Exercise description.
Give the material below, from the line that contains "Click the Tanggal column header" through the line that contains "coord(225,438)", as a two-column CSV with headers instruction and click_point. Put each thing asked and its answer on one row, each in its own quoted field with line breaks turned into spaces, and leave the pictures out.

Input rows.

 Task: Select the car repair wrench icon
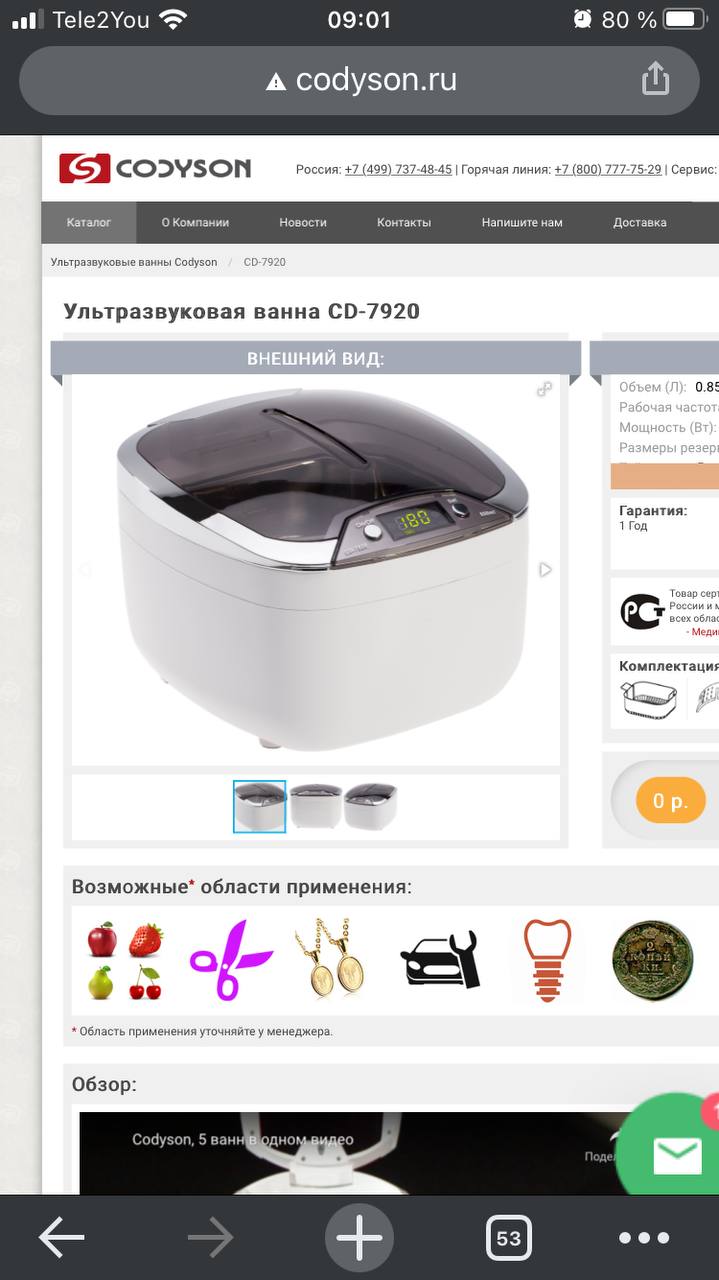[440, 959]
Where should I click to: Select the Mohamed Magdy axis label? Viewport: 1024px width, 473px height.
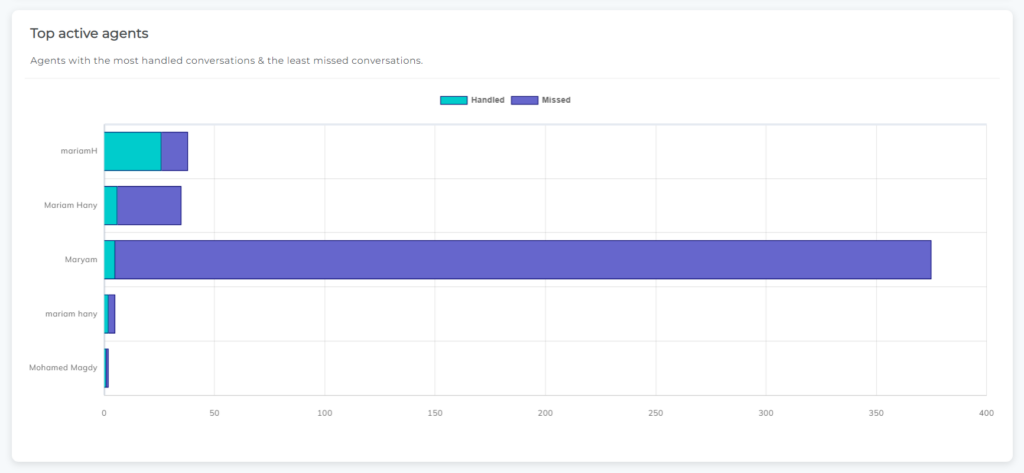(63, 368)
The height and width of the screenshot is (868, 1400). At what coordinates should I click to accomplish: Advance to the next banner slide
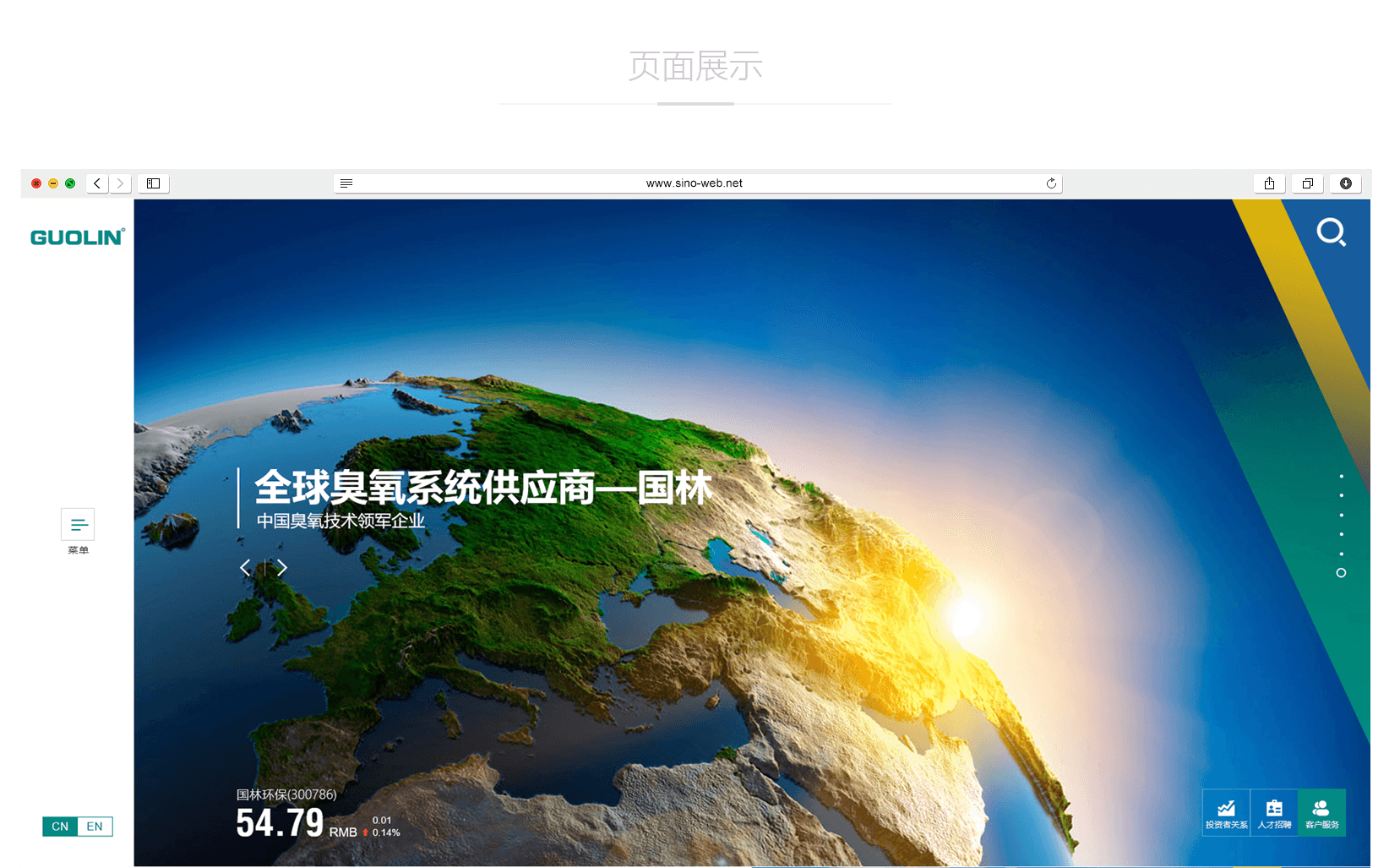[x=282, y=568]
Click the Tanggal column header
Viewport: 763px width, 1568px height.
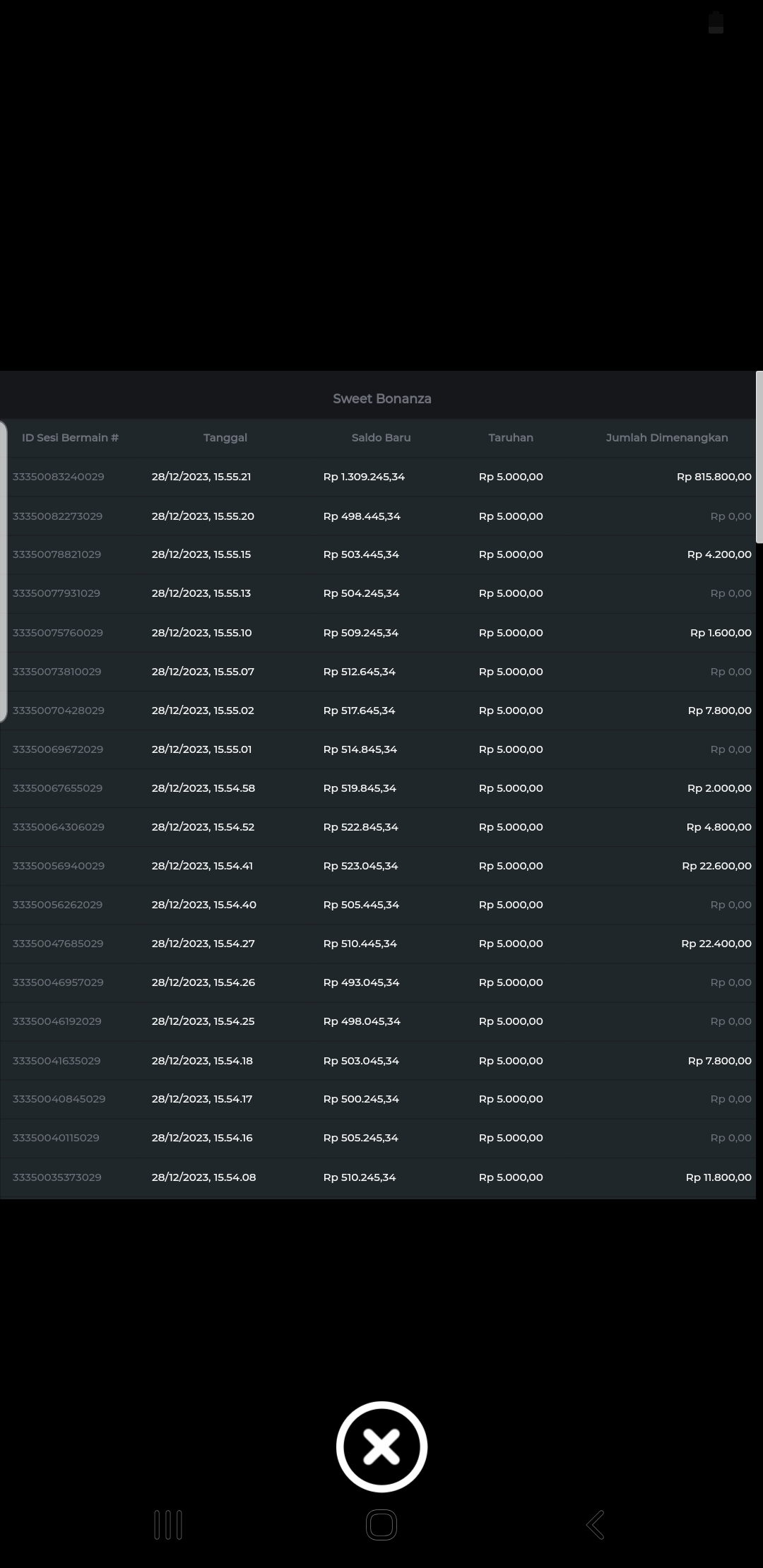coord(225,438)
--
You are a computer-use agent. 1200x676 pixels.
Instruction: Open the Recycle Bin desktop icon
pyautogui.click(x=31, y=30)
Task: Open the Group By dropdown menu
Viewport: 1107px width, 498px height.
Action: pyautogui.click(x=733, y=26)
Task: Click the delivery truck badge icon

Written solution.
instruction,click_point
"Click the Tanggal column header Viewport: 763px width, 1568px height.","coord(225,438)"